## Passage for review
The marijuana psychosis theory is
interesting. And, as noted by Josselson, there is much in medical
literature about a possible connection between the use of marijuana and the onset
of psychosis—the mental state in which someone loses contact with reality.
However, there’s much debate about this
phenomenon, especially as it pertains to teens. Health writer Alice G. Walton, writing on Forbes.com, says marijuana has been found to reduce anxiety in some people—an effect we're all pretty much aware of, through personal experience or otherwise. In others, though, in can induce anxiety and psychosis, she says. There is also debate over whether pot-smoking actually causes people to develop schizophrenia. In another post, she sums up the debate:
The connection is especially important to understand in young people, whose brains are still wiring themselves, a process that continues right up through one’s 20s. Some researchers have framed the issue as a chicken-or-egg conundrum, wondering whether pot smoking leads to psychosis or whether underlying psychosis makes one more likely to smoke pot.

## Required actions
1: Please copy the passage on marijuana and psychosis word for word, everything from "However, there’s much" down to "to smoke pot.".
2: List every mental state or condition named in the passage on marijuana and psychosis.
3: Continue the passage on marijuana and psychosis from its last sentence.

## Collected data
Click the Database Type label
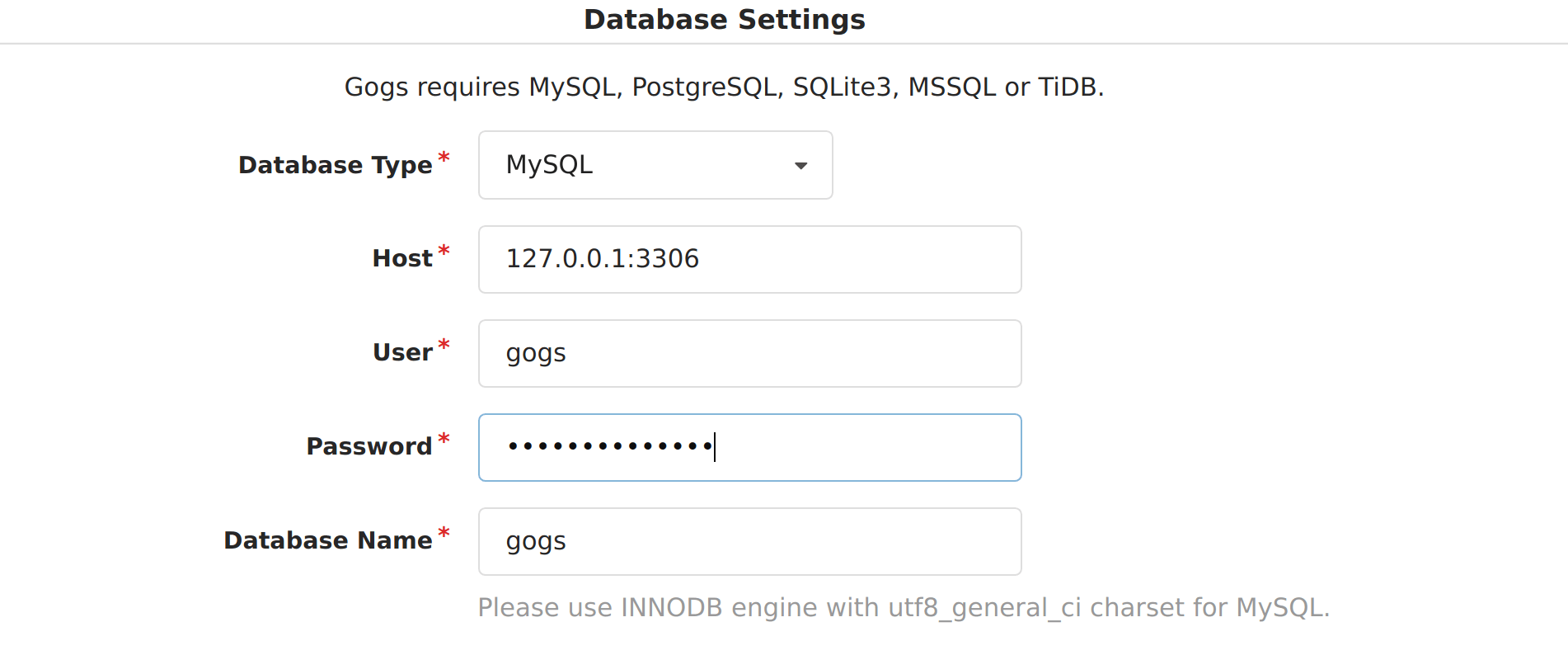The height and width of the screenshot is (655, 1568). [x=335, y=165]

## Answers to the exercise
1:
However, there’s much debate about this
phenomenon, especially as it pertains to teens. Health writer Alice G. Walton, writing on Forbes.com, says marijuana has been found to reduce anxiety in some people—an effect we're all pretty much aware of, through personal experience or otherwise. In others, though, in can induce anxiety and psychosis, she says. There is also debate over whether pot-smoking actually causes people to develop schizophrenia. In another post, she sums up the debate:
The connection is especially important to understand in young people, whose brains are still wiring themselves, a process that continues right up through one’s 20s. Some researchers have framed the issue as a chicken-or-egg conundrum, wondering whether pot smoking leads to psychosis or whether underlying psychosis makes one more likely to smoke pot.

2: psychosis, anxiety, schizophrenia

3:
In this post, she cites a Dutch study in which researchers,
after following more than 2,100 teens, found “a bidirectional relationship.”
After teens were questioned about their pot use over the years and questioned
about their social relationships, feelings of loneliness, attention, and thought
problems, the team found that kids who at 16 smoked pot were more likely to
have psychotic symptoms at 19. At the same time, kids who at 16 showed psychotic symptoms were more likely
to smoke pot. Walton says:
So researchers conclude that the “self-medication” and the “damage” (that is, brain damage) hypotheses both hold water – and they both make sense intuitively. For example, the authors say that a person with psychotic symptoms might use marijuana to “improve their mood or to control one’s feelings, boredom, social motives, improving sleep, anxiety and agitation.” … On the flipside, pot smoking could also damage the developing brain, since the teen-age is a “particularly vulnerable period for the effects of cannabis."
Of course, who really knows whether any of this
applies to Banta? Toxicology tests couldn’t be conclusive about when he
ingested the marijuana, Josselson said. One screen suggested as few as five hours before his
death, but another could only determine it was within 30 days of his death. The sophisticated tests performed on Banta also couldn’t show
whether he had newer classes of designer drugs in his system.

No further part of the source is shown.